EXCERPTED TEXT ->
==================================================

# Washington DC area this weekend



## DodgeRam1996 (Oct 8, 2006)

I've heard 4-6 inches in one report and 8-12 inches in another. What have you guys heard?


----------



## iceyman (Mar 1, 2007)

0-12 lol


----------



## tls22 (Sep 30, 2007)

DC is going to get pounded...12+


----------



## CaptainSmokey (Nov 19, 2009)

ive heard 12+ .. cant wait i am sure i am gonna be looking to plow for someone eles after this storm. the guy i am plowing for is a nut job!  but cant wait ... anyone need help with some site in columbia or mt airy/damascus area let me know have truck and plow and 4wheeler with 60inch blade ...


----------



## PlowVA (Nov 8, 2004)

Getting the truck back with the plow tomorrow!! First storm with it!!! Nice way to pop the beast's cherry!! I'll take some pics this weekend if I get the chance :laughing:

I heard 12", but a lot of uncertainty and I think they are hesitating to go with the bigger amounts. But I smell snow.......big snow


----------



## [email protected] (May 29, 2009)

Yea we been hearing 6-12. Keep in mind if the snow is falling we ARE OPEN! pull it,push it or drag it on down and we will hook you up


----------



## tinffx (Jun 5, 2009)

10-20 now. no sleep until sunday nite I am guessing.

==================================================

COLLECTED MATERIAL ->
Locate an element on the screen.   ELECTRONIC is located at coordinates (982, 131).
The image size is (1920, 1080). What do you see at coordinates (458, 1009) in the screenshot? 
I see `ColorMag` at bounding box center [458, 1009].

==================================================

PROBLEM DESCRIPTION -> In the forum thread above about the Washington DC snowstorm, transcribe the passage from "# Washington DC" up to and including "you guys heard?".

WRITTEN SOLUTION ->
# Washington DC area this weekend



## DodgeRam1996 (Oct 8, 2006)

I've heard 4-6 inches in one report and 8-12 inches in another. What have you guys heard?